Margee Ensign, president of the American University of Nigeria in Yola, was approached by one of her security guards whose relative had escaped captivity. Ensign knew she had to help. Twenty-one of the girls are now studying at the university in Yola, the capital of neighboring Adamawa state.
They’re completing a program that will allow them to finish their secondary school studies and, if they choose, go on to enroll in the university, Ensign said.
“That really is the university’s mission, to be a development university and try and improve the community and region around us. It’s why we took them in, and are giving scholarships to them, because they’re probably among the most vulnerable young people in our region," she said. "They’ve been through a horrible experience. And in spite of that experience, or because of it, they’re more determined that almost any students I’ve ever worked with.”

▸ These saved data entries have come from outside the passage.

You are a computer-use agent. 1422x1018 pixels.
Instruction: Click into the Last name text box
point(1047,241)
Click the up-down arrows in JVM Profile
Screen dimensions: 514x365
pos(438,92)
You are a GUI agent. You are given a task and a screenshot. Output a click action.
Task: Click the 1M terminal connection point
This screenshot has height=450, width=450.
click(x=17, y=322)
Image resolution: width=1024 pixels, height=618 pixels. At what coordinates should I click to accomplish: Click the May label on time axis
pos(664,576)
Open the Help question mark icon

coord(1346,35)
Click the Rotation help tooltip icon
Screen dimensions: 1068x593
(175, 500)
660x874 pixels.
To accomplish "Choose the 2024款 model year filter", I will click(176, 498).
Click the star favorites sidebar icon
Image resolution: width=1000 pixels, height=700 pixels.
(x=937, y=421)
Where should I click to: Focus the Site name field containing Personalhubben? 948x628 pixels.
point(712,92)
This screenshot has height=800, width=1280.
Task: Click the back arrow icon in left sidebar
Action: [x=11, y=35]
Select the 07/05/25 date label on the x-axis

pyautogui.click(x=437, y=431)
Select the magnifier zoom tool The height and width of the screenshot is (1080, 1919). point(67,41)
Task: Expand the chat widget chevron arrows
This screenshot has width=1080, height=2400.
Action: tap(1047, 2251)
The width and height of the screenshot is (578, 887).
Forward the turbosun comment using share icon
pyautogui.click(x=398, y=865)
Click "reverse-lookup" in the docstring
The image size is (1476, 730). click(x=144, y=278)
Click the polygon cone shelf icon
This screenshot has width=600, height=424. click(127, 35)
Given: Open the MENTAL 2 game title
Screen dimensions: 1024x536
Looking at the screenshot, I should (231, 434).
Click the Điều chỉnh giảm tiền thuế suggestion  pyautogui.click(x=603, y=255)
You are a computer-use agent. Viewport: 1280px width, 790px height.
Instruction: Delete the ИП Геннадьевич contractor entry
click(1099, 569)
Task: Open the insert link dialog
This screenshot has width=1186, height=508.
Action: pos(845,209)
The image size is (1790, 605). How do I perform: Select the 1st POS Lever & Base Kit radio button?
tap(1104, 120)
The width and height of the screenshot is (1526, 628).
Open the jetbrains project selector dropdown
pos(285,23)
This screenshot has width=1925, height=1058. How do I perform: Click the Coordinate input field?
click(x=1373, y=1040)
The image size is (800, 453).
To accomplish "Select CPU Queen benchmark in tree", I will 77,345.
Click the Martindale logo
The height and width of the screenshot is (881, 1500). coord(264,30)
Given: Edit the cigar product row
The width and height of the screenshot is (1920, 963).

The kidnapping of the girls focused worldwide attention on Boko Haram, and on the plight of people in Nigeria’s northeast. But little has improved in Chibok since April. Last November, the town was overrun and occupied briefly by Boko Haram before the military retook it.
Like many states in Nigeria’s north, Borno State struggles with high rates of poverty and underdevelopment. Despite being a town of over 66,000, Chibok has only a dirt road to connect it to the rest of the world.
In interviews, the girls who escaped the kidnapping said they were motivated to continue their studies at AUN as a way to help Chibok.
Per the American University’s request, Voice of America is only identifying the girls by their first names.
Grace, an aspiring doctor, said the underdevelopment of her community motivates her to continue her studies.
“I really want to change the place because our road, we didn’t have a good road for transport, and it makes difficult for us to come to places," she said. "And we really want to change our area.”
Yana said one of the hardest parts of her studies was leaving her parents in Chibok.
“It’s difficult because every parent have that parental care for their children, but since because it is for our own good and progress, they have to leave me, and also I do have to leave them, because this is for our own achievement,” she said.
Yana hopes to eventually become a geologist or ecologist. But she knows her path will eventually take her back to Chibok.
“I want to live there, even though it’s not going to be permanently, but I will live there because it’s part of me. And for me to make that change, I have to live there,” she said.
After the girls arrived at AUN, students organized a march around the campus to demand the release of the remaining kidnapped girls. At the start of the march, the girls chanted “bring back our girls.” But as the march went on, the chant changed to “we miss our girls,” and finally, “we love our girls."